The past decade has heralded an era of dramatic successes among molecular-targeting cancer dugs such as Avastin®, Herceptin®, Gleevec®, Erbitux®, and Rituxan®. Building upon the success of these molecular-targeting agents, the industry has sought to identify new Targeted Therapies that can be exploited to create entirely new classes of cancer drugs.

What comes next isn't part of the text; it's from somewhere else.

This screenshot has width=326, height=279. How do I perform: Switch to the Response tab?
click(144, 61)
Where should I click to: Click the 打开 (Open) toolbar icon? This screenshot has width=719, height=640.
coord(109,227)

At Cylene, we pioneered the Ribosomal RNA Biogenesis Inhibitor (RBI) approach that selectively disrupts the association between the Nucleolin protein and a unique G-quadruplex DNA motif in ribosomal DNA (rDNA). Disrupting this Protein:DNA association inhibits the aberrant ribosomal RNA (rRNA) biogenesis in cancer cells and induces apoptotis. This approach maintains selectivity via a targeted approach while providing potentially broad activity against multiple types of cancers in the absence of toxicity to normal cells. Quarfloxin (CX-3543) is the first selective small molecule Ribosomal RNA Biogenesis Inhibitor to begin human clinical trials. The compound is now in early Phase II clinical trials in patients with chronic lymphocytic leukemia (CLL), as well as in late Phase I trials in patients with solid tumors or lymphomas.
Cylene's pipeline also includes CX-4945 which is a member of the CK2 Inhibitor Series that targets the CK2 protein kinase enzyme. CX-4945 is currently in preclinical development. Using its RABIT technology platform, Cylene has also developed the Pol I Inhibitor Series, which is a series of orally bioavailble Ribosomal RNA Biogenesis Inhibitors (the CX-3800 series). In addition, CX-3773 is a Ribosomal RNA Biogenesis Inhibitor which crosses the blood-brain-barrier and has the potential to treat brain metastases. The CX-1300 Series represents Cylene's fifth product discovery program. These antitumor agents block transcription in tumor cells through a mechanism of action that is unrelated to RBI technology.